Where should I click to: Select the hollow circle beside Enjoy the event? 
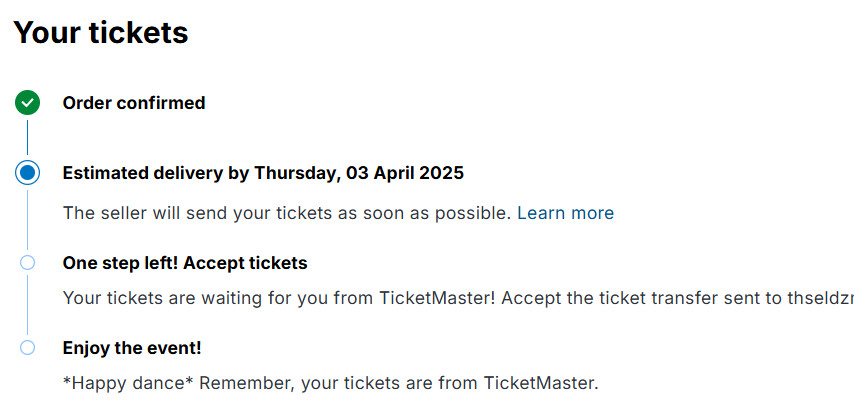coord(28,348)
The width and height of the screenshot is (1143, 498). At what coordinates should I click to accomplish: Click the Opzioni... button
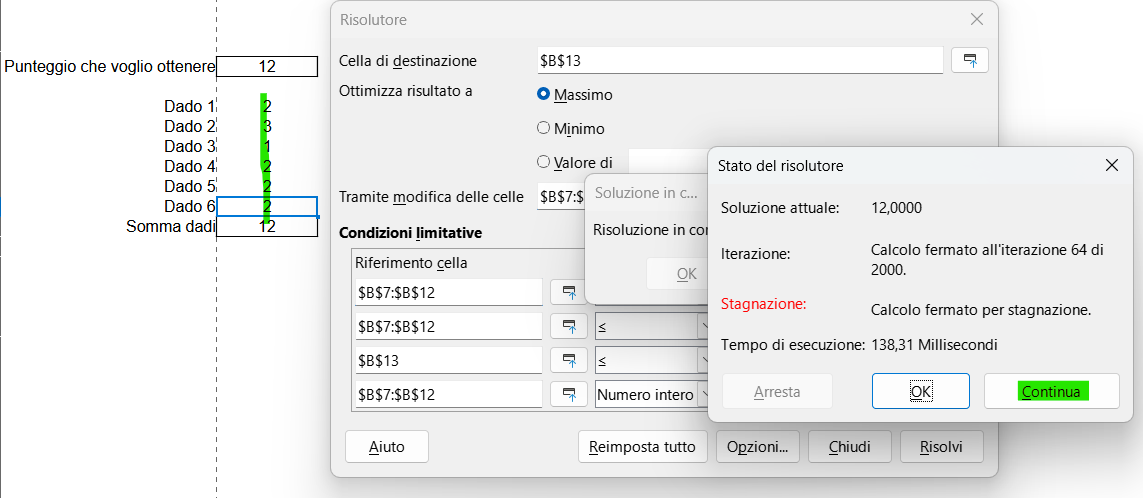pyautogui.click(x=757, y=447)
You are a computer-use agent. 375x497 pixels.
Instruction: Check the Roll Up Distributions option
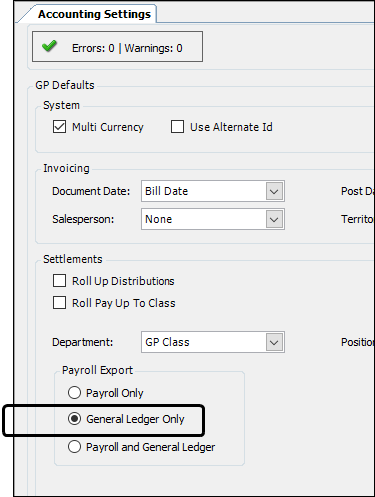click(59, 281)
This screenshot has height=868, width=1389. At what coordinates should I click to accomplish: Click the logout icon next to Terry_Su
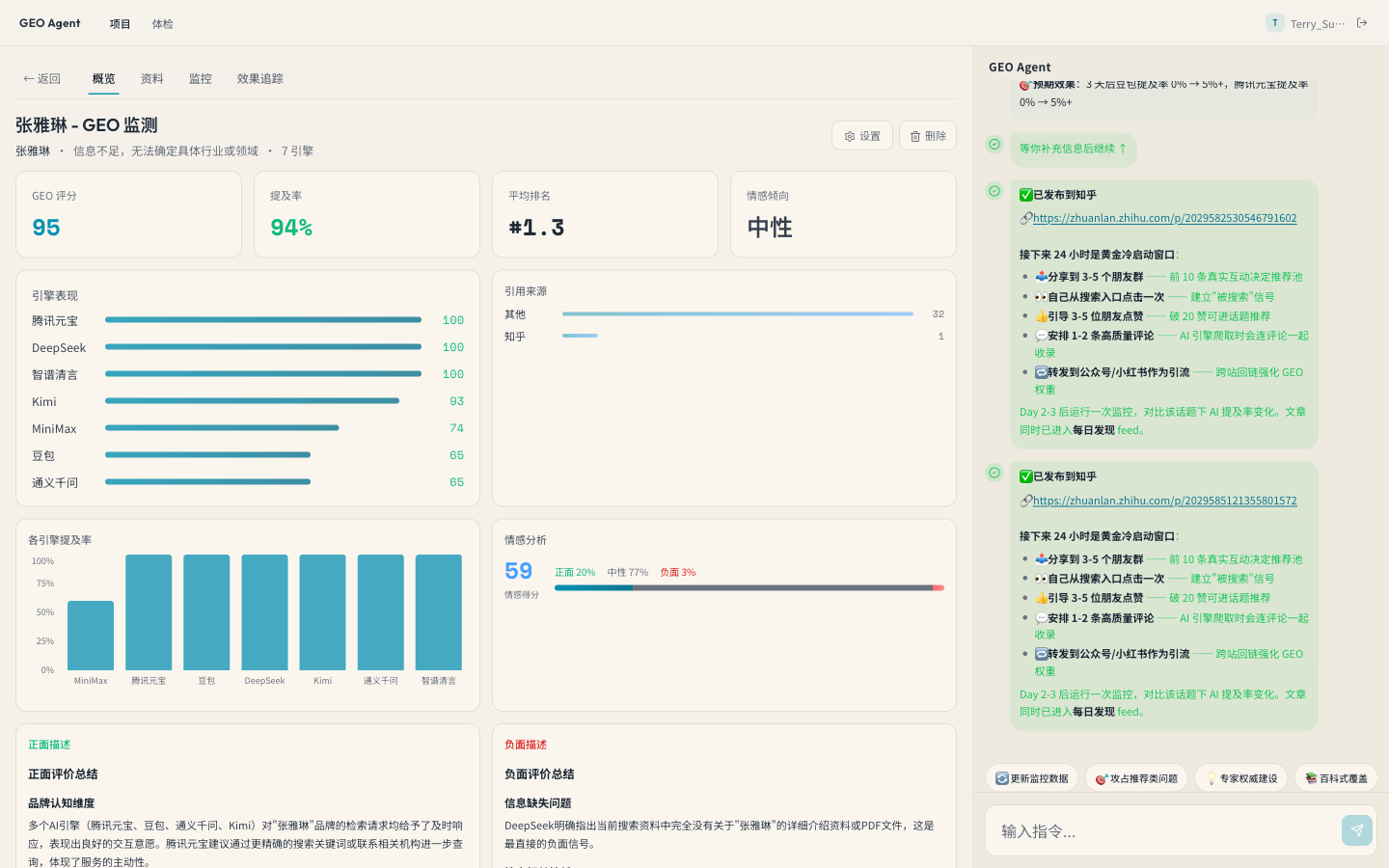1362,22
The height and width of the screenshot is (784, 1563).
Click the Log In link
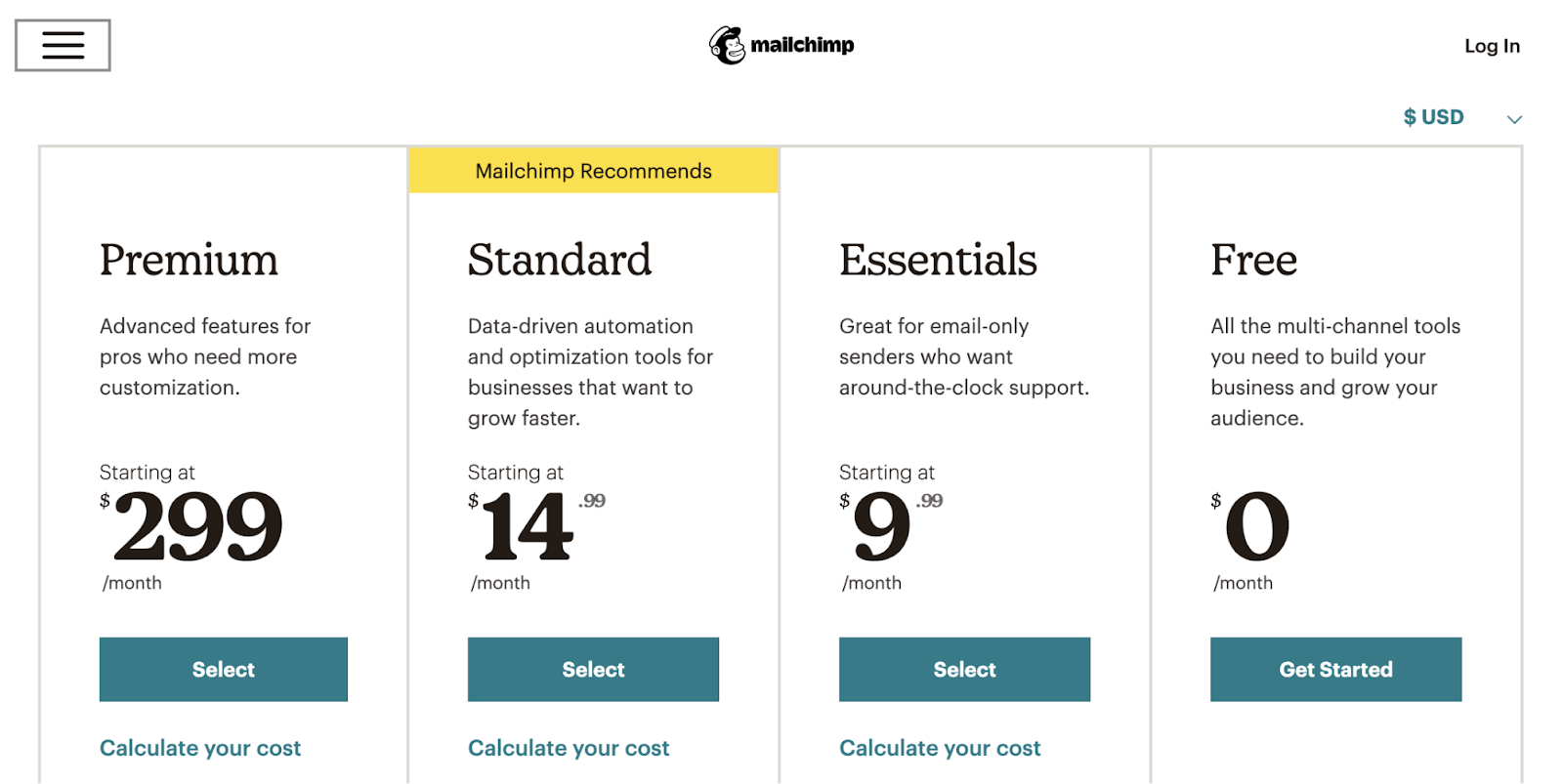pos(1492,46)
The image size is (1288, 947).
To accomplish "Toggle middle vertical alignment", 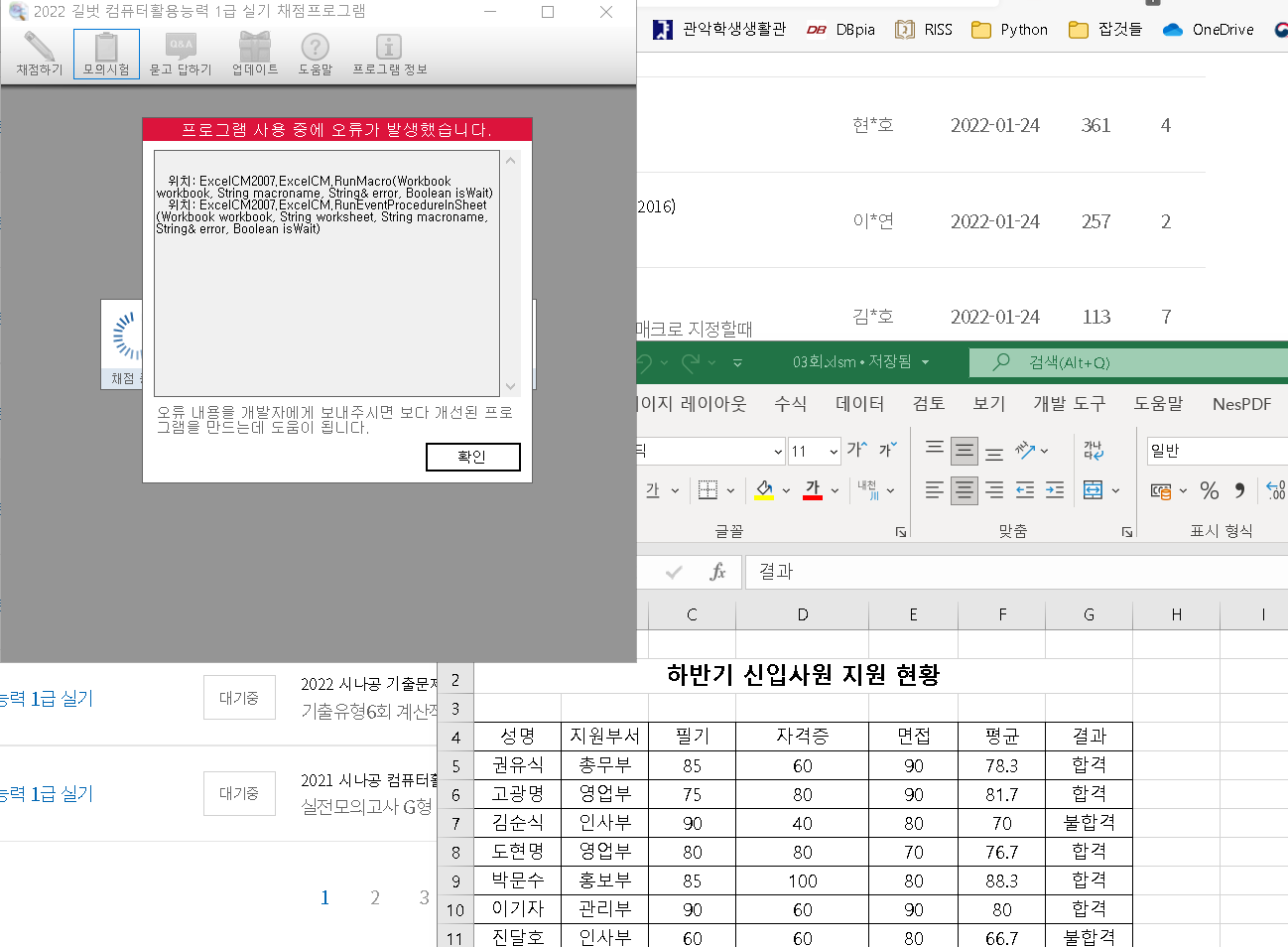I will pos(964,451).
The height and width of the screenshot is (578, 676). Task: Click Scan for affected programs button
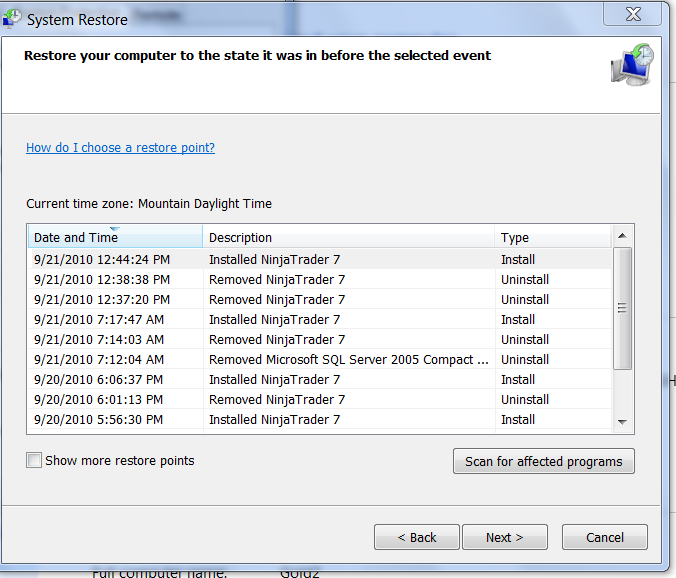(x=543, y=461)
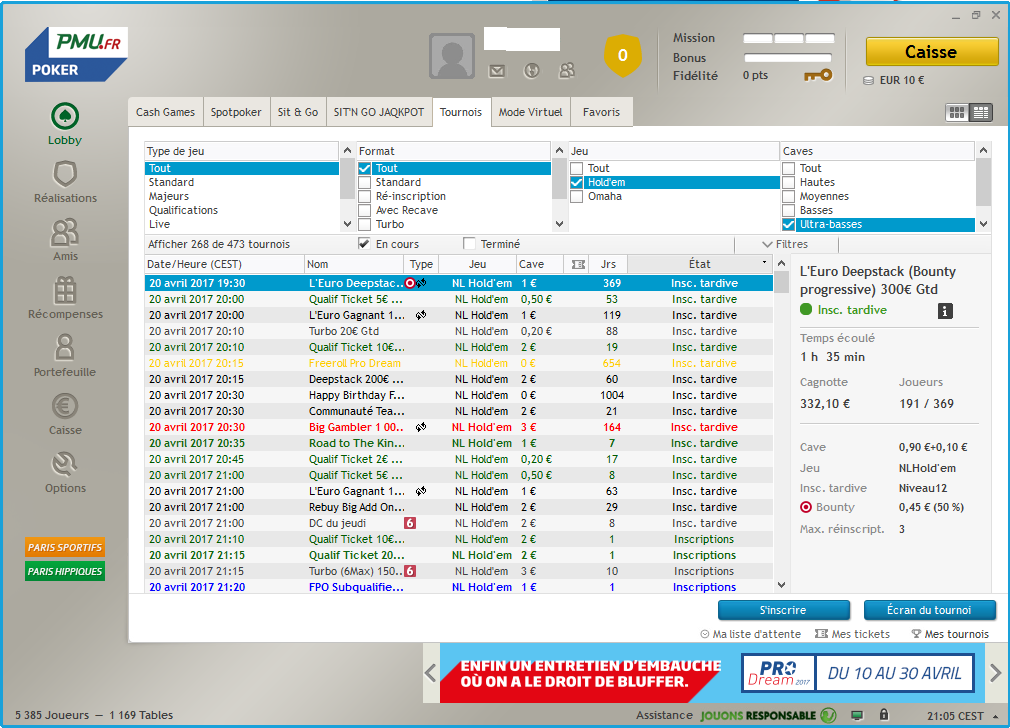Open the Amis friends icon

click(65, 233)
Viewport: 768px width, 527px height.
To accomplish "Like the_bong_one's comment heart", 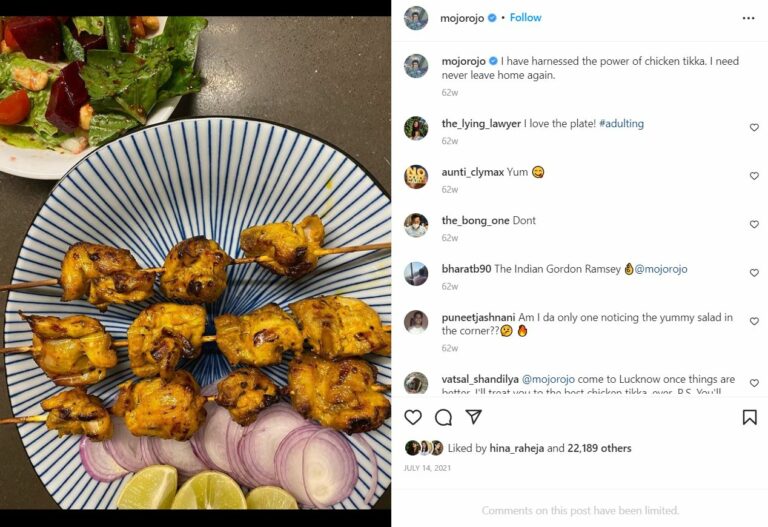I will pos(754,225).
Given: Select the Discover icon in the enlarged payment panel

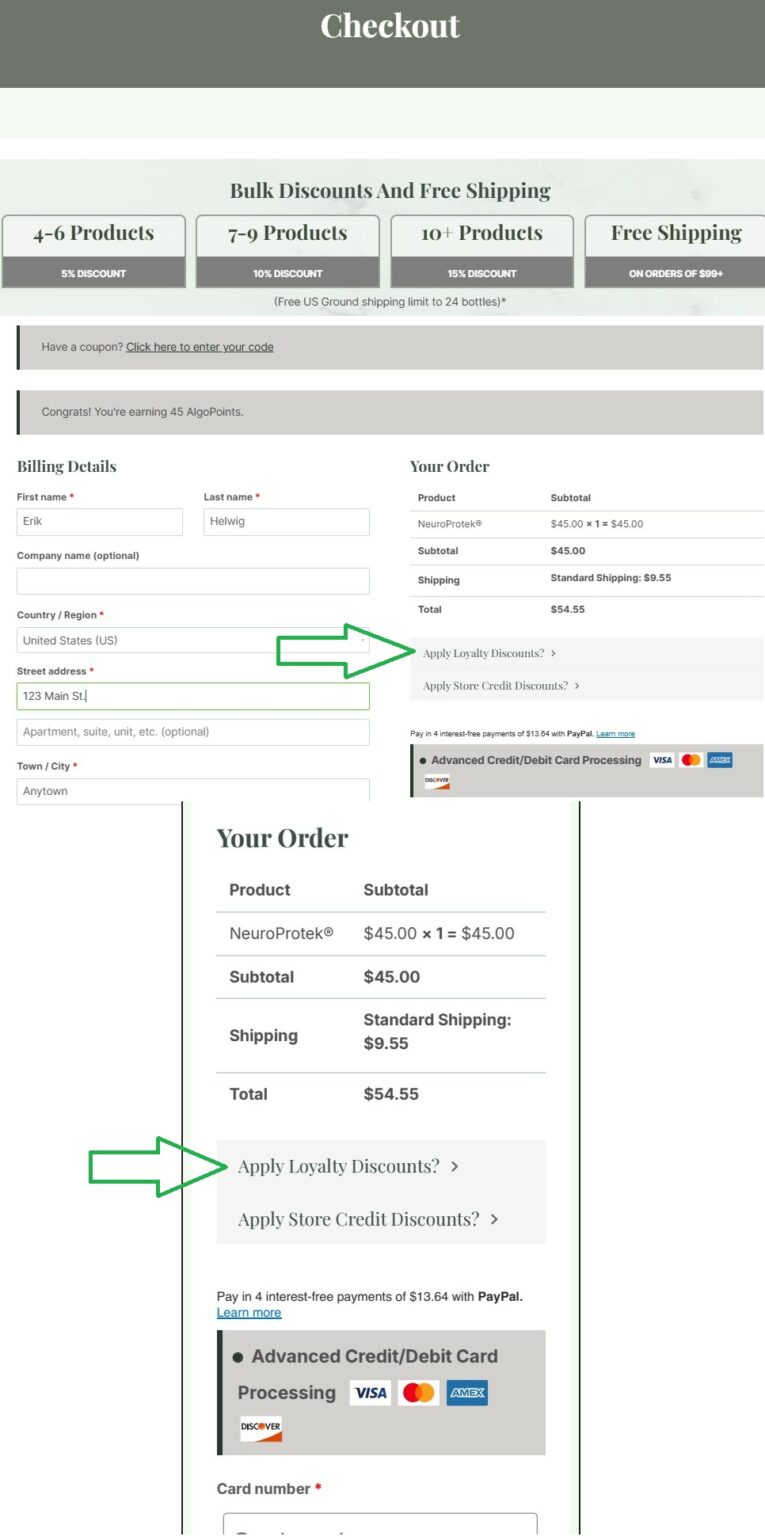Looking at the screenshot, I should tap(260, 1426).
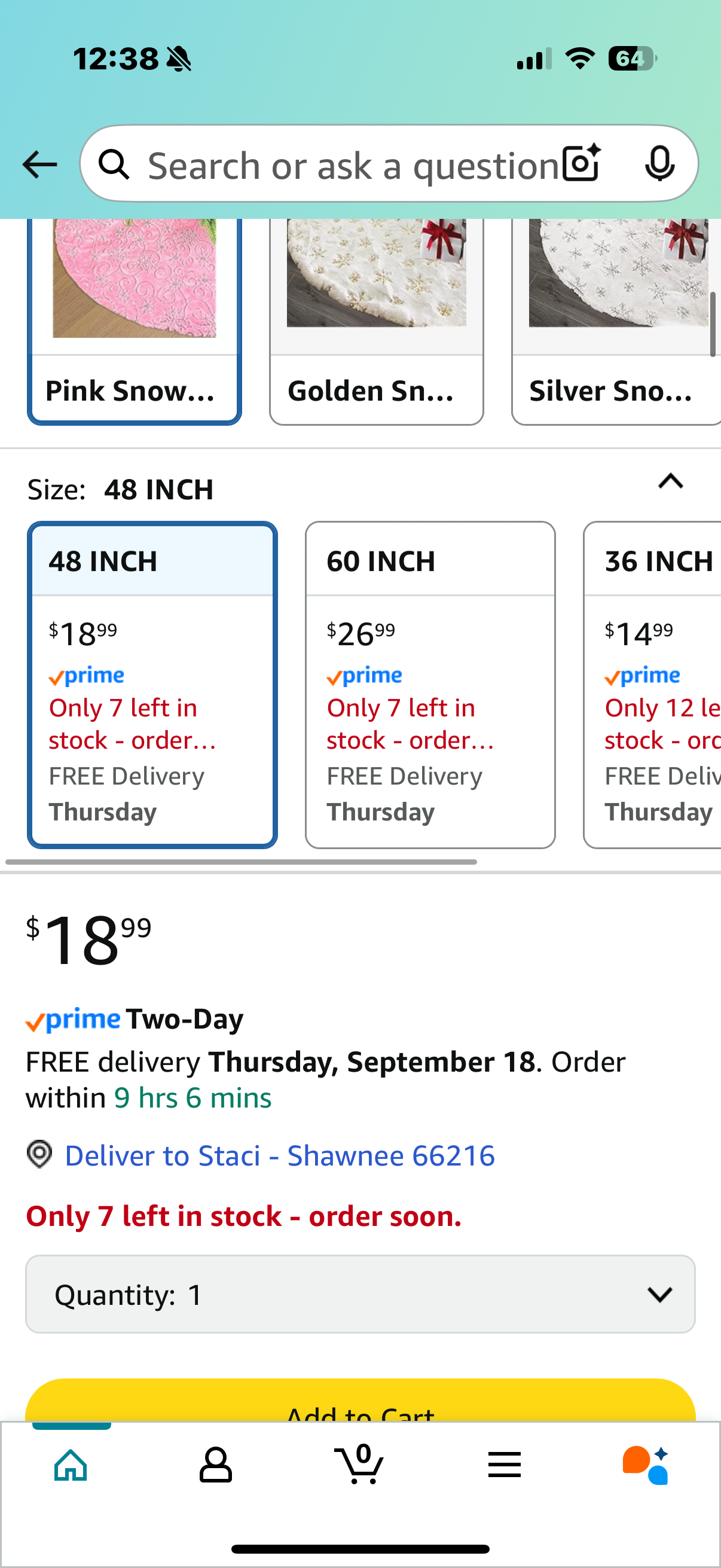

**TASK TO CARRY OUT**
Write out exactly the lines running from the one with "Given: Select the" through the end of the material, both ends included, while leaving the pictures out.

**SOLUTION**
Given: Select the Discover icon in the enlarged payment panel

Looking at the screenshot, I should tap(260, 1426).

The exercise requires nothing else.